Les leçons des référendums de 1980 et 1995
L’automne 2015 marque les vingt ans du deuxième référendum sur la souveraineté – un anniversaire qui soulève encore des souvenirs amers, chez les fédéralistes comme chez les souverainistes.
Lysiane Gagnon a suivi au jour le jour les campagnes référendaires de 1980 et 1995, à titre de chroniqueur politique à La Presse.

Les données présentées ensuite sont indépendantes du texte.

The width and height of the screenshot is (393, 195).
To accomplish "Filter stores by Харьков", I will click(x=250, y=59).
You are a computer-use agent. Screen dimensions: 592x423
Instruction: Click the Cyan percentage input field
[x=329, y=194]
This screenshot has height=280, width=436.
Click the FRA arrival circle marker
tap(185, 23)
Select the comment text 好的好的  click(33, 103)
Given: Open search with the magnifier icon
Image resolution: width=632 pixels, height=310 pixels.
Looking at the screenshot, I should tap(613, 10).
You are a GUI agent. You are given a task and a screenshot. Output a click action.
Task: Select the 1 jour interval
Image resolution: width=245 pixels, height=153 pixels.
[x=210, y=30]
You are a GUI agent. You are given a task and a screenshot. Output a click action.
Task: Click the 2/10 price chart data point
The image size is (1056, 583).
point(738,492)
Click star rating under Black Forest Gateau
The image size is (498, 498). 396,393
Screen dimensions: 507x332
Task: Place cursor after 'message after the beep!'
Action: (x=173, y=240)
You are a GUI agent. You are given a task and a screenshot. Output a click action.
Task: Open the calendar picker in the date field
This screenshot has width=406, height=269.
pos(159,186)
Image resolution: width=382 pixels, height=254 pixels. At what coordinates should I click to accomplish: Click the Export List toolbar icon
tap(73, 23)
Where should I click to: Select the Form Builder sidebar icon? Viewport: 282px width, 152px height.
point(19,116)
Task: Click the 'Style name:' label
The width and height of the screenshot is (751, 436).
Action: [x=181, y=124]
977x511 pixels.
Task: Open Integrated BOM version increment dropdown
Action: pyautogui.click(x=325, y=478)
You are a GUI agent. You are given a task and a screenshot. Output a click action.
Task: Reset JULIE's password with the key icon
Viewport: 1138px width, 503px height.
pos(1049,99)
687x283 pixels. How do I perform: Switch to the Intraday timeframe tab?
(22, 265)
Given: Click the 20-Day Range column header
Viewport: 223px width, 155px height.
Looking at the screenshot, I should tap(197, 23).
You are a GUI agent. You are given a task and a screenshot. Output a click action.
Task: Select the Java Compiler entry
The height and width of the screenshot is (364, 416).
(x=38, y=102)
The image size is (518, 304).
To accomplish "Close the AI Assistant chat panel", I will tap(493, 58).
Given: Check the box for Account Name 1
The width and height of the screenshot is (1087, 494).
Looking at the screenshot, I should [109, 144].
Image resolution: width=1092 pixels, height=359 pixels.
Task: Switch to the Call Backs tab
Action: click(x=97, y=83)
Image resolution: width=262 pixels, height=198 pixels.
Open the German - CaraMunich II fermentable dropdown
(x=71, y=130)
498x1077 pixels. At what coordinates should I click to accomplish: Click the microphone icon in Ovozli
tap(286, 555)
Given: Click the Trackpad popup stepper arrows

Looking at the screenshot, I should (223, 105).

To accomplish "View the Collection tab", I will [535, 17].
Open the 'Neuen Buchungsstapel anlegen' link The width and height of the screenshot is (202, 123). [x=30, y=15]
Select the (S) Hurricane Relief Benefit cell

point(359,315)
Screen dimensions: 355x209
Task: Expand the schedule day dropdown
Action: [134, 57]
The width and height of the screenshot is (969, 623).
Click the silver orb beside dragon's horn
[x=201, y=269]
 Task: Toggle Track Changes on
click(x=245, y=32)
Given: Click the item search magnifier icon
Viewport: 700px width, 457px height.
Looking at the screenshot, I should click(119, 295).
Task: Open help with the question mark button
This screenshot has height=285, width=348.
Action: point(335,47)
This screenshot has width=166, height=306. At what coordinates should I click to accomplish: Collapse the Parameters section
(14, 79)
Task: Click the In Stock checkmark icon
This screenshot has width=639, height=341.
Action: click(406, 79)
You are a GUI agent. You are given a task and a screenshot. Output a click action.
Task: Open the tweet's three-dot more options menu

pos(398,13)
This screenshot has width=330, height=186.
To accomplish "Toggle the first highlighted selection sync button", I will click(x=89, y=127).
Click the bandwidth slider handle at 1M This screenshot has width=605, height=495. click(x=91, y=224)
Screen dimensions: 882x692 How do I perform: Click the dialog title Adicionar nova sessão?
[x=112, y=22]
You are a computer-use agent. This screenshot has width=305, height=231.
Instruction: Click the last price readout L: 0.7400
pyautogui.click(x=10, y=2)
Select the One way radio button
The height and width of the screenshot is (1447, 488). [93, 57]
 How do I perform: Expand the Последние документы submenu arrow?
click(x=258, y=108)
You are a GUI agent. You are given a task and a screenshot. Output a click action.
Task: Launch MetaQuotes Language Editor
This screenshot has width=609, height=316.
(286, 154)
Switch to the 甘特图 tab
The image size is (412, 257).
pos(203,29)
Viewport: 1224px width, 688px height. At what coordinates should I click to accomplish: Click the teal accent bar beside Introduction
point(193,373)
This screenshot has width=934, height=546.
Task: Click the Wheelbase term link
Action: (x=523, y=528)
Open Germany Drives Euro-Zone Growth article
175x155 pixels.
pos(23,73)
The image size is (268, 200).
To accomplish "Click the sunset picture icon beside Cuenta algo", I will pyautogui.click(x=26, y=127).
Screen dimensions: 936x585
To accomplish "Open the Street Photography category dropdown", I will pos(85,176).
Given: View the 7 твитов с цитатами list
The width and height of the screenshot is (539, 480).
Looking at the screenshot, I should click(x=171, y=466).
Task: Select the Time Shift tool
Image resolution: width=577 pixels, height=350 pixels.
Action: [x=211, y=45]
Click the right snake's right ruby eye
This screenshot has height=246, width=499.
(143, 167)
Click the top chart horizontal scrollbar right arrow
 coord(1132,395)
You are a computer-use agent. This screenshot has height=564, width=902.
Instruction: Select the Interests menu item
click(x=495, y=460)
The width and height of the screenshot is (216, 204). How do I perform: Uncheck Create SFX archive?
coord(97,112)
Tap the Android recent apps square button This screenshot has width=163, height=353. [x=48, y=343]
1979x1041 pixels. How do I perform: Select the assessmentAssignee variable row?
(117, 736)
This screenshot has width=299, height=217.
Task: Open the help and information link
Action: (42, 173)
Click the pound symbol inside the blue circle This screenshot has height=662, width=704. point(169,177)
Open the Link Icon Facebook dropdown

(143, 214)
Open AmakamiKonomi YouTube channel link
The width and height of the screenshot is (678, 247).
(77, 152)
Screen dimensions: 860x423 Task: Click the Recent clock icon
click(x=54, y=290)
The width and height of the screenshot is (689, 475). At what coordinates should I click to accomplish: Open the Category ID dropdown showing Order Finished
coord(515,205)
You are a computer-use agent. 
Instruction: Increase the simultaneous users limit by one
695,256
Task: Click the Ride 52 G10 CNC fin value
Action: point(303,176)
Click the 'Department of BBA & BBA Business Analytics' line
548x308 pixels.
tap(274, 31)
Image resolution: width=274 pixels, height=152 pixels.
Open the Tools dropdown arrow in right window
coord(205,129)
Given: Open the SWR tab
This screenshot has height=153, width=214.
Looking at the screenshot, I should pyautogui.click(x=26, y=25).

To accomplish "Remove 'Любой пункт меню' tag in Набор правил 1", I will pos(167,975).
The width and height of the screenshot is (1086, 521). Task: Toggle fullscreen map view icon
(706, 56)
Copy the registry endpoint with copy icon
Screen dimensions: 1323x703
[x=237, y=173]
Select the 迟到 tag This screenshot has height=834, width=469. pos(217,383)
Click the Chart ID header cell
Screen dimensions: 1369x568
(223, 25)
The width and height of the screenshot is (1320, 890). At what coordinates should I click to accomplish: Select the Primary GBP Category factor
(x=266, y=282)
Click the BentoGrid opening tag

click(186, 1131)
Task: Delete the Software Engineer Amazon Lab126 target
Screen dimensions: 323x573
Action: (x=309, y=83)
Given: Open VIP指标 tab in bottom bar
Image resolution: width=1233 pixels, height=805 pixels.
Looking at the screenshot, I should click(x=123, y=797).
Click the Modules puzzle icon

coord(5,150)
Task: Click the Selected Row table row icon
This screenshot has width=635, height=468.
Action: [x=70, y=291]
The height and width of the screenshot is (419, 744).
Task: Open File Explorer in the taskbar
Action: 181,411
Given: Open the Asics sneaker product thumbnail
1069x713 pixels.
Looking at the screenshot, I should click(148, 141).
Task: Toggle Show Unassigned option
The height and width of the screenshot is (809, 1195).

Elle propose ici aux lecteurs une première partie inédite qui rappelle les événements ayant précédé le référendum de 1995, depuis l’accession au pouvoir du Parti québécois en 1976 jusqu’à l’accord de Charlottetown, en passant par l’épisode crucial du référendum de 1980. La seconde partie de ce livre est constituée des chroniques écrites à chaud durant la période référendaire de 1995.
Ce récit vivant, assaisonné de nombreuses touches d’humour, se distingue par la narration exacte des faits, par une vision détachée et non partisane de cet épisode bouillonnant de la vie politique québécoise, de même que par un point de vue très critique envers les stratégies des deux camps. L’auteure décrit comment, tant en 1980 qu’en 1995, les souverainistes ont maquillé leur option sous un emballage rassurant et équivoque, alors que les dirigeants du camp du NON n’ont jamais réussi à élaborer un discours inspirant en faveur de l’appartenance du Québec au Canada.
Les leçons que l’auteure dégage de ces deux exercices référendaires sont d’autant plus utiles qu’il n’est pas impossible que les Québécois aient à affronter un troisième référendum d’ici quelques années.
La création du Québec
7 mars 1991
Le jour où Dieu créa le Québec, il était de bonne humeur et bien ouvert aux suggestions de saint Jean-Baptiste, qui s’était pris d’affection pour ce nouveau petit coin de terre.
« Allez, Seigneur, dit Jean-Baptiste, donnez-leur quelques petits privilèges pour compenser ces vilains hivers que vous leur imposez alors qu’ils auraient pu naître en Floride…
— Voilà, dit Dieu, c’est fait. Je leur donne plus de lacs qu’à l’ensemble de l’Europe, je leur donne le fleuve le plus majestueux au monde et je leur donne en plus une mer intérieure – que je te dédie, mon enfant : ce sera le lac Saint- Jean. Je crée en plus, pour leur faire oublier la neige et le froid, des oasis de pure beauté : les rives de Charlevoix, la terre rouge et les fleurs sauvages de la Gaspésie, les plages sublimes de la Basse-Côte-Nord, les fjords majestueux du Saguenay…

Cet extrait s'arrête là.